THE PROBLEM: Write down the lines exactly as they appear, from the one that contains "California Man Sentenced" through the final line of the records, so that both ends are kept and no pictures come along.

★ ★ ★ ★ ★

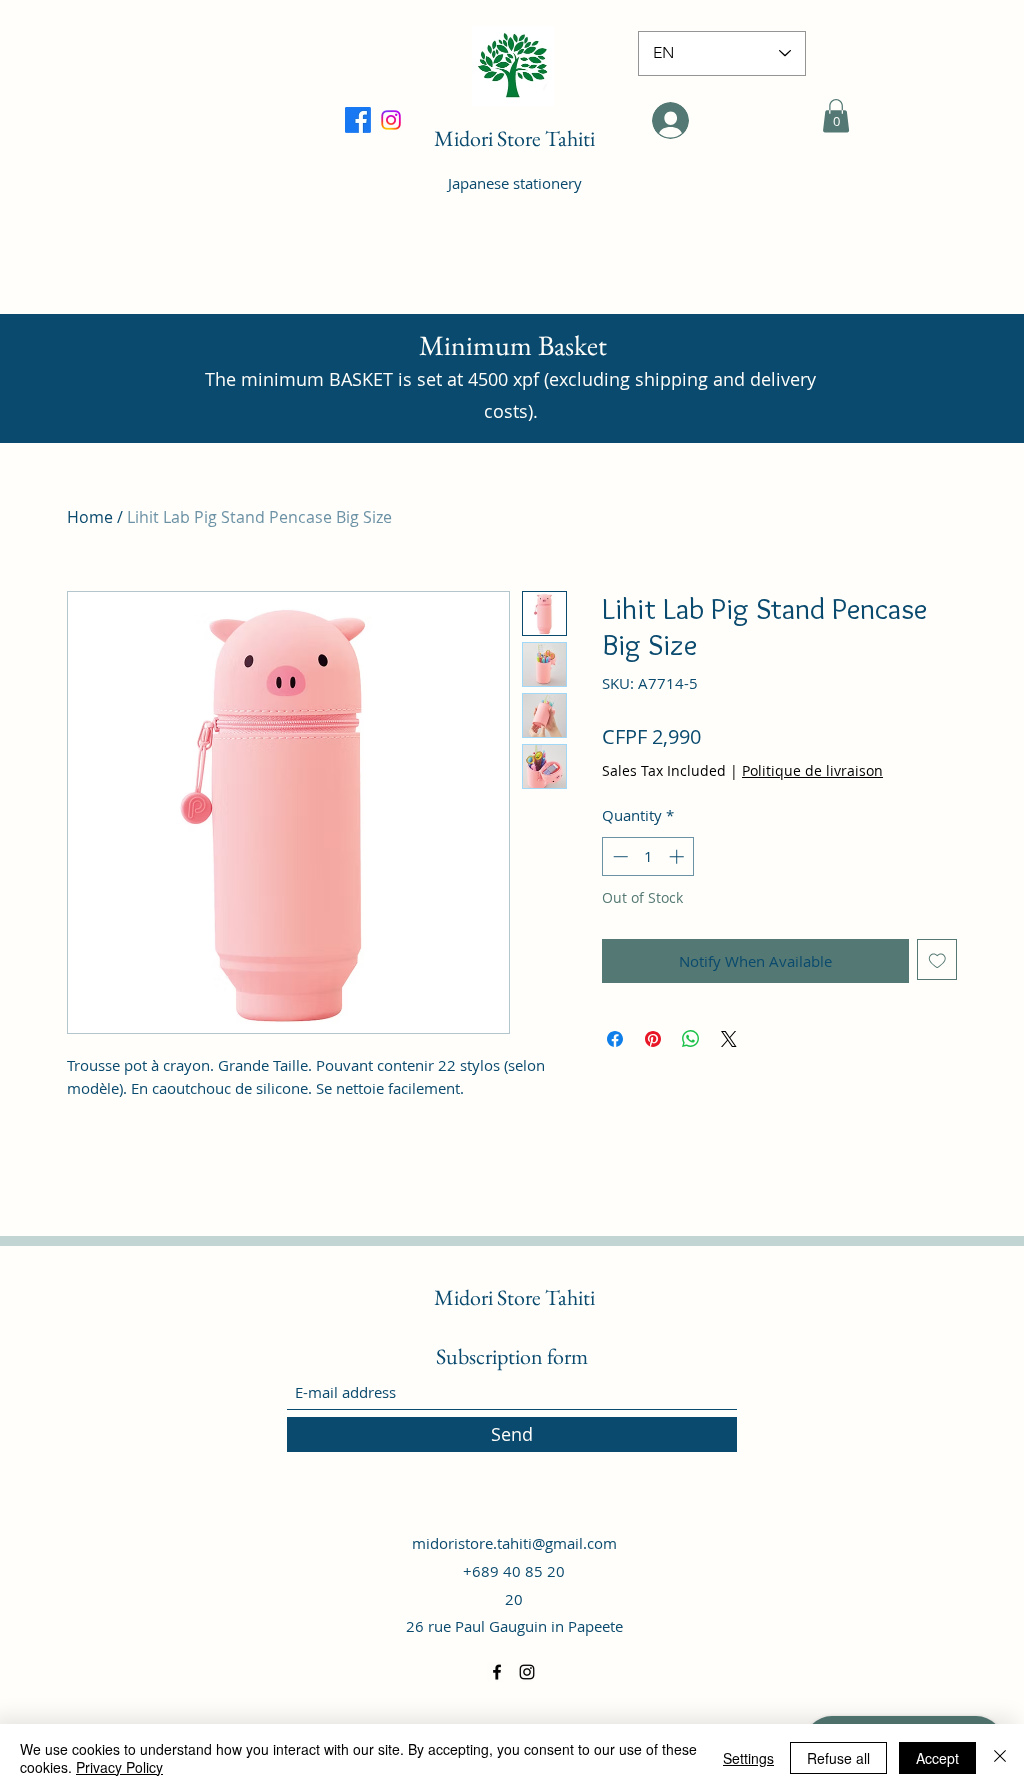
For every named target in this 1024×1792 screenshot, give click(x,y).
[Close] (1000, 1758)
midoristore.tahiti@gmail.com (514, 1543)
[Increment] (678, 856)
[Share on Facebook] (615, 1039)
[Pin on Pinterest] (653, 1039)
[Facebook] (391, 120)
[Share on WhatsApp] (691, 1039)
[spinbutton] (648, 856)
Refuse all (838, 1758)
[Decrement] (618, 856)
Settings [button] (748, 1758)
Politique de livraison (812, 770)
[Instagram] (527, 1672)
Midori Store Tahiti (514, 138)
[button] (836, 115)
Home (90, 517)
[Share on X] (729, 1039)
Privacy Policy (119, 1767)
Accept (937, 1758)
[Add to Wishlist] (937, 959)
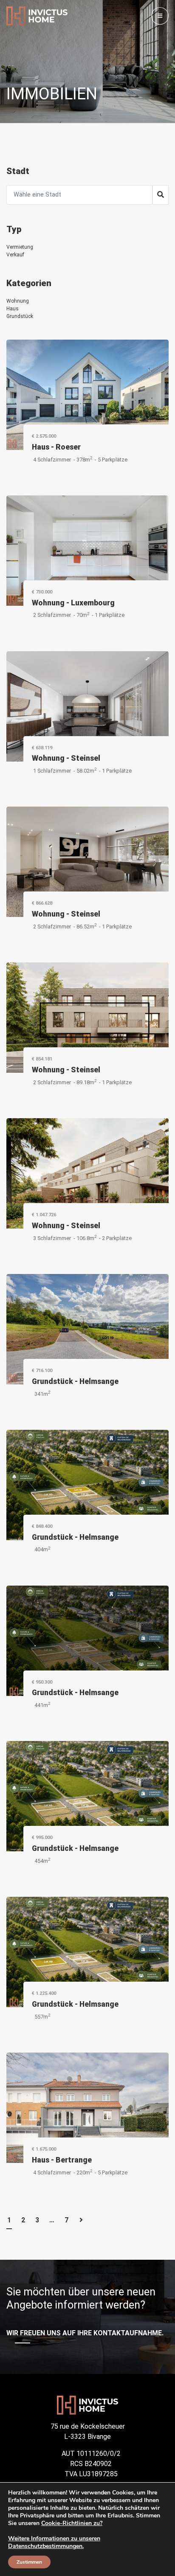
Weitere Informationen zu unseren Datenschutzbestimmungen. (54, 2542)
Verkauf (15, 255)
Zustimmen (29, 2562)
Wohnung (17, 301)
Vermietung (19, 247)
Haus (12, 309)
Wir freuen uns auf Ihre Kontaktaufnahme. (85, 2333)
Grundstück (19, 316)
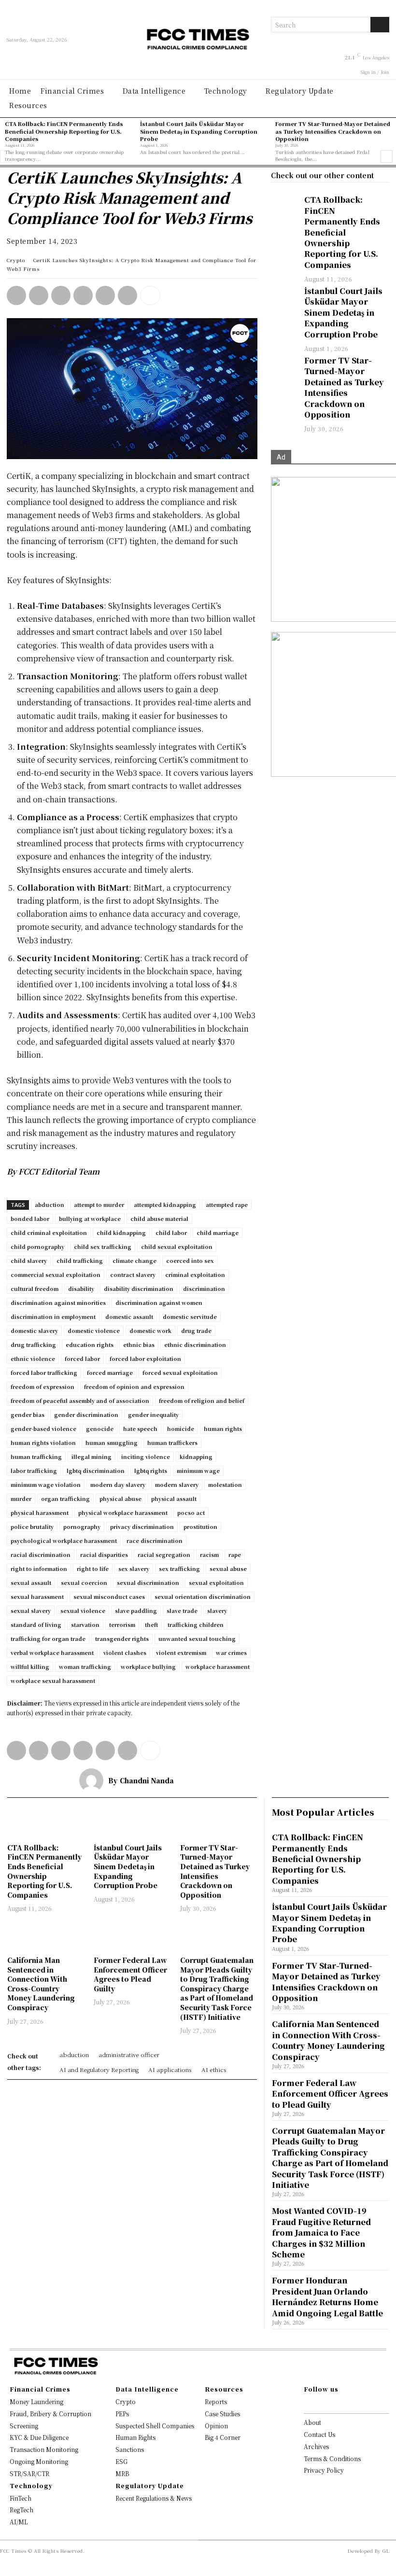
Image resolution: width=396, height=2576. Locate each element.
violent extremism (181, 1652)
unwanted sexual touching (197, 1638)
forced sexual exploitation (180, 1372)
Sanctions (129, 2449)
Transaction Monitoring (44, 2449)
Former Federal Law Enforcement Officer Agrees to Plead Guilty (130, 1974)
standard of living (36, 1624)
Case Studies (222, 2413)
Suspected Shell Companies (154, 2426)
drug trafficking (33, 1344)
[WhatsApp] (16, 295)
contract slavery (133, 1274)
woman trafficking (85, 1666)
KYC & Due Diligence (39, 2437)
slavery (217, 1610)
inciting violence (145, 1456)
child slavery (29, 1260)
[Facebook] (83, 295)
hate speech (140, 1428)
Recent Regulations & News (153, 2498)
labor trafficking (34, 1470)
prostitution (200, 1526)
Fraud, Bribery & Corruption (50, 2413)
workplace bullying (148, 1666)
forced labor (82, 1358)
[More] (150, 295)
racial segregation (164, 1554)
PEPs (122, 2413)
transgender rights (122, 1638)
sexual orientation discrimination (203, 1596)
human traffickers (172, 1442)
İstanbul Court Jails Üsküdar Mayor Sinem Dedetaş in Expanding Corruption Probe (198, 131)
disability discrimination (138, 1288)
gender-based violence (43, 1428)
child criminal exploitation (49, 1232)
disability (81, 1288)
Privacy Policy (324, 2470)
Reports (216, 2401)
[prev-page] (6, 156)
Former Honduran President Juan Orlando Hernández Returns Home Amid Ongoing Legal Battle (327, 2296)
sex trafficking (179, 1568)
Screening (24, 2426)
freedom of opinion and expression (134, 1386)
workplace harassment (217, 1666)
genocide (99, 1428)
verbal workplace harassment (52, 1652)
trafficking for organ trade (48, 1638)
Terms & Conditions (332, 2458)
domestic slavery (34, 1330)
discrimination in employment (53, 1316)
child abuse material (159, 1218)
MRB (122, 2473)
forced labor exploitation (145, 1358)
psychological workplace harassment (64, 1540)
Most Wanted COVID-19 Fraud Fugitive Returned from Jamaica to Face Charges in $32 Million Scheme (321, 2232)
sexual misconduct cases (109, 1596)
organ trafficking (65, 1498)
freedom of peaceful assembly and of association (80, 1400)
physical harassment (40, 1512)
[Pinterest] (105, 295)
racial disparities (104, 1554)
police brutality (32, 1526)
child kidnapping (121, 1232)
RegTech (21, 2510)
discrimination (204, 1288)
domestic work (150, 1330)
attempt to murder (99, 1204)
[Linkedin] (38, 295)
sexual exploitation (216, 1582)
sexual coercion (84, 1582)
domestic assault (129, 1316)
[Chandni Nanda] (93, 1780)
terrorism (122, 1624)
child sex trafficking (102, 1246)
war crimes (231, 1652)
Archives (316, 2446)
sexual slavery (31, 1610)
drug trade (196, 1330)
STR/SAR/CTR (29, 2473)
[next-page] (387, 156)
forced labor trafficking (44, 1372)
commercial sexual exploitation (55, 1274)
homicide (180, 1428)
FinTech (20, 2498)
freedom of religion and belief (201, 1400)
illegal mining (91, 1456)
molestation (225, 1484)
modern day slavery (117, 1484)
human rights (223, 1428)
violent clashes (124, 1652)
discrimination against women (158, 1302)
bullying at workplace (90, 1218)
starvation (85, 1624)
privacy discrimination (142, 1526)
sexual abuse (228, 1568)
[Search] (379, 24)
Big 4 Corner (222, 2437)
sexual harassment (37, 1596)
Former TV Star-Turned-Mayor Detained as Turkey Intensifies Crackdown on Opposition (332, 131)
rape (234, 1554)
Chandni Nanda (147, 1780)
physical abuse (120, 1498)
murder (21, 1498)
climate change (134, 1260)
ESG (121, 2461)
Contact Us (319, 2434)
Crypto (16, 260)
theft (151, 1624)
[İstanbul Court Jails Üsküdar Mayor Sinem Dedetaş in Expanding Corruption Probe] (283, 295)
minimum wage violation (46, 1484)
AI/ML (19, 2522)
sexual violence (82, 1610)
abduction (49, 1204)
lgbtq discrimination (96, 1470)
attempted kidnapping (165, 1204)
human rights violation (43, 1442)
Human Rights (135, 2437)
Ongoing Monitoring (39, 2461)
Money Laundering (36, 2401)
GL (385, 2550)
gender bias (27, 1414)
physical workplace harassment (123, 1512)
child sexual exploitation (176, 1246)
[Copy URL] (127, 295)
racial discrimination (41, 1554)
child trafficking (80, 1260)
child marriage (218, 1232)
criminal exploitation (195, 1274)
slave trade (182, 1610)
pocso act (191, 1512)
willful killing (30, 1666)
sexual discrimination (148, 1582)
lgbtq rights (150, 1470)
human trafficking (36, 1456)
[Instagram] (318, 2404)
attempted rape (227, 1204)
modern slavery (176, 1484)
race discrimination (155, 1540)
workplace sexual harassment (53, 1680)
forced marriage (110, 1372)
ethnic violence (33, 1358)
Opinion (216, 2426)
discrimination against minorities (58, 1302)
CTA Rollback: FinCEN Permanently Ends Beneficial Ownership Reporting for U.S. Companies (64, 131)
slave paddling (136, 1610)
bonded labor (30, 1218)
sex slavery (133, 1568)
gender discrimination (86, 1414)
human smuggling (111, 1442)
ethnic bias (139, 1344)
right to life (93, 1568)
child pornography (37, 1246)
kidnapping (196, 1456)
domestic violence (94, 1330)
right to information (39, 1568)
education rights (89, 1344)
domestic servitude (190, 1316)
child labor (171, 1232)
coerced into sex (190, 1260)
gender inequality (153, 1414)
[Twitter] (61, 295)
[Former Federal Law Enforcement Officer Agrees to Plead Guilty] (132, 1935)
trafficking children (196, 1624)
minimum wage (198, 1470)
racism (209, 1554)
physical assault (174, 1498)
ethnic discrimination (195, 1344)
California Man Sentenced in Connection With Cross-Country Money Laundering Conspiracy (41, 1983)
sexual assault (31, 1582)
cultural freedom (34, 1288)
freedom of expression (42, 1386)
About (312, 2422)
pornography (81, 1526)
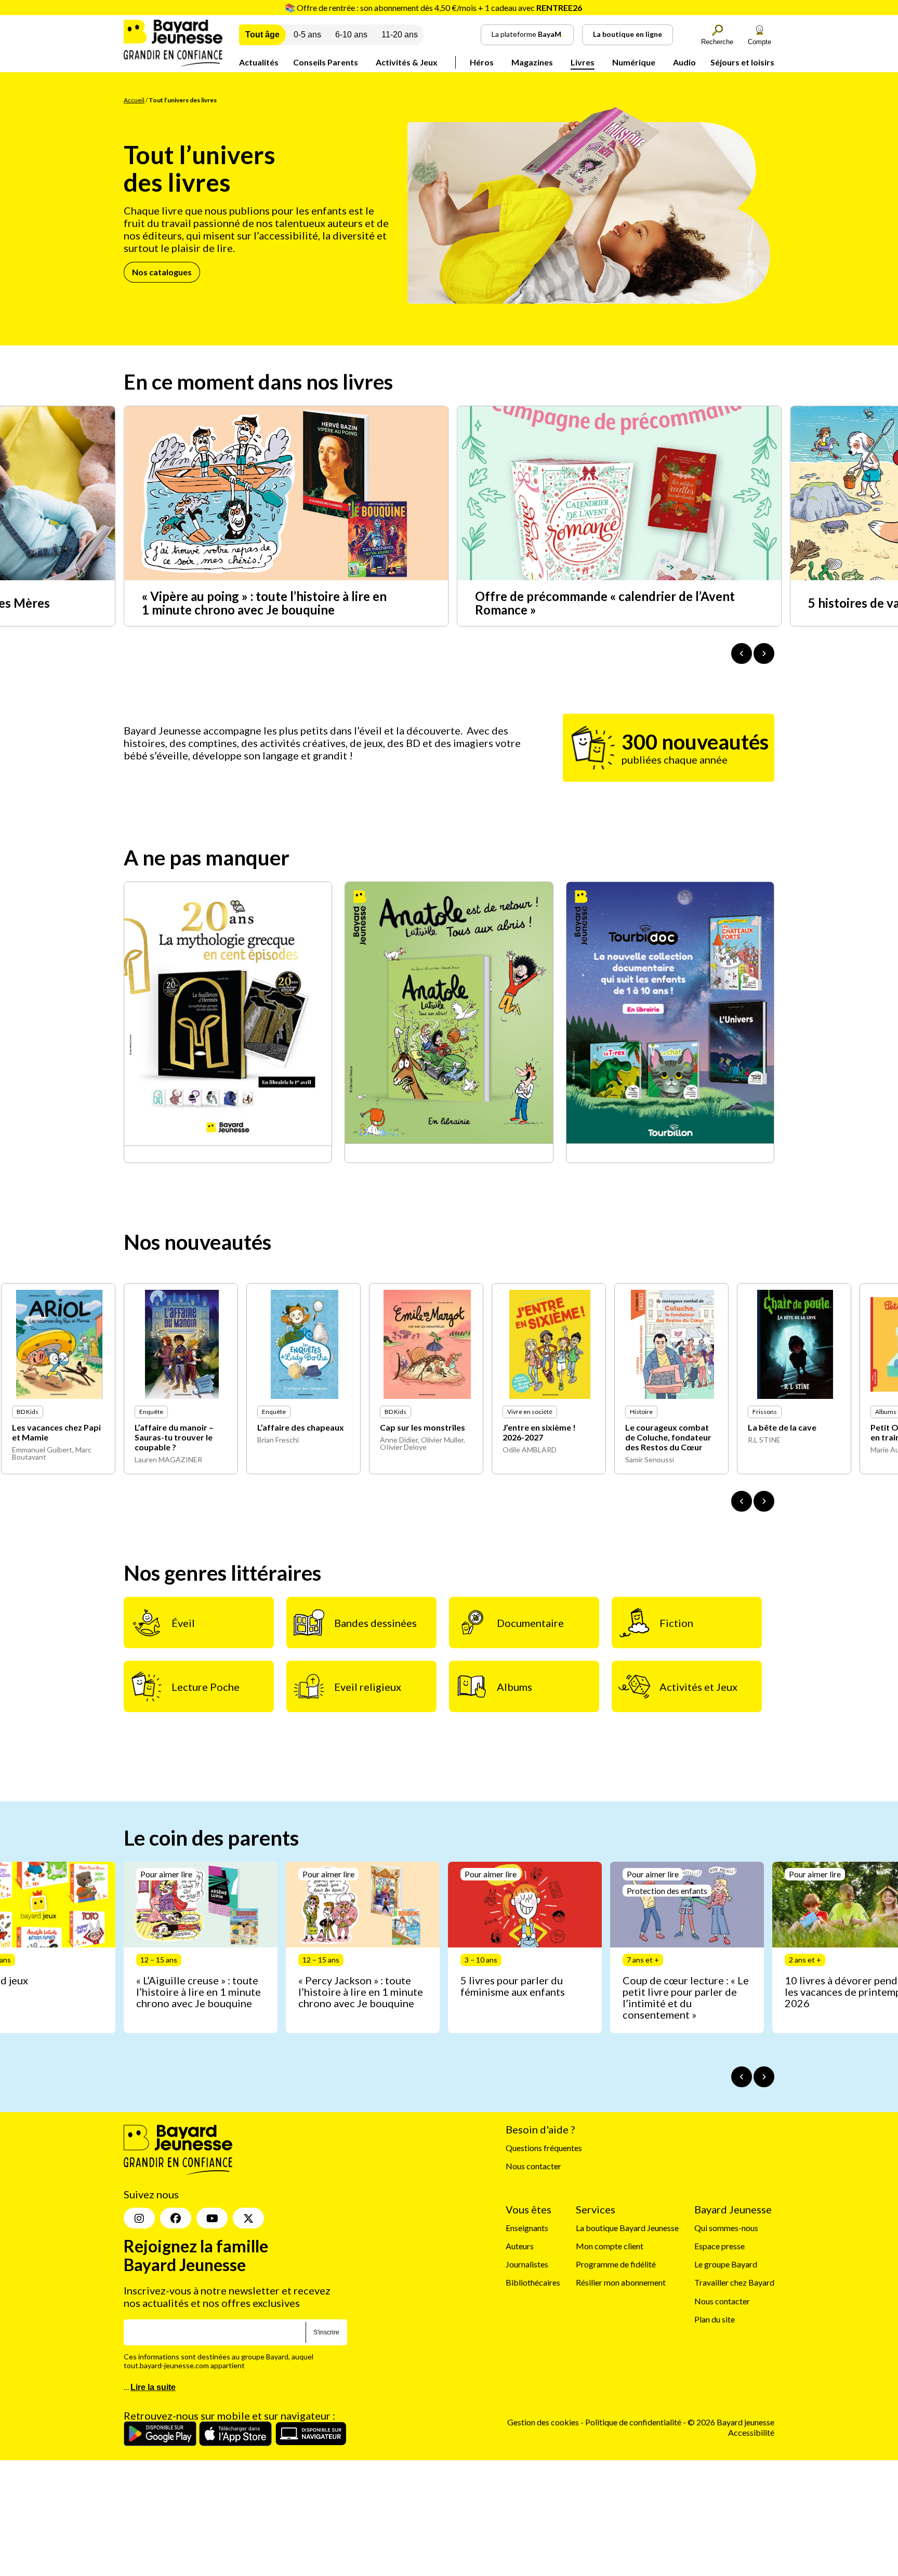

★ ★ ★ ★ ★

ANSWER SPACE:
California Man Sentenced in Connection With Cross-Country Money Laundering Conspiracy (41, 1983)
sexual assault (31, 1582)
cultural freedom (34, 1288)
freedom of expression (42, 1386)
About (312, 2422)
pornography (81, 1526)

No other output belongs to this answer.